De este modo y para buenos entendedores, la tesis apocalíptica de Huntington estaría en proceso de ejecución y sus “otros puntos” podrían validarse en el futuro próximo. Ante ello los analistas -inclusive los agnósticos de baja intensidad, como este servidor- tenemos que confiar en otros mensajeros celestiales.

Si las opciones más apremiantes son la guerra de Bush o la guerra de Bin Laden, yo me quedo con la paz de Juan Pablo II, para quien es un crimen llamar a la guerra en el nombre de Dios.

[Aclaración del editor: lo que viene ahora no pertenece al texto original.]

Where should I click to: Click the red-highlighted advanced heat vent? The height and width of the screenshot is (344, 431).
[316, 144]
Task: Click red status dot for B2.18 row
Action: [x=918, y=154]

José Rodríguez Elizondo es Profesor de Relaciones Internacionales de la Facultad de Derecho de la Universidad de Chile y miembro del Consejo Editorial de Tendencias Científicas. Autor del libro “El Papa y sus hermanos judíos”, publicado por la Editorial Andrés Bello de Chile. Ha sido distinguido con el Premio Rey de España de Periodismo (1984), con el Diploma de Honor de la Municipalidad de Lima (1985), con el Premio América del Ateneo de Madrid (1990) y con el Premio Internacional de la Paz del Ayuntamiento de Zaragoza (1991). Este artículo fue publicado originalmente en la revista La Nación Domingo y se reproduce con autorización del autor.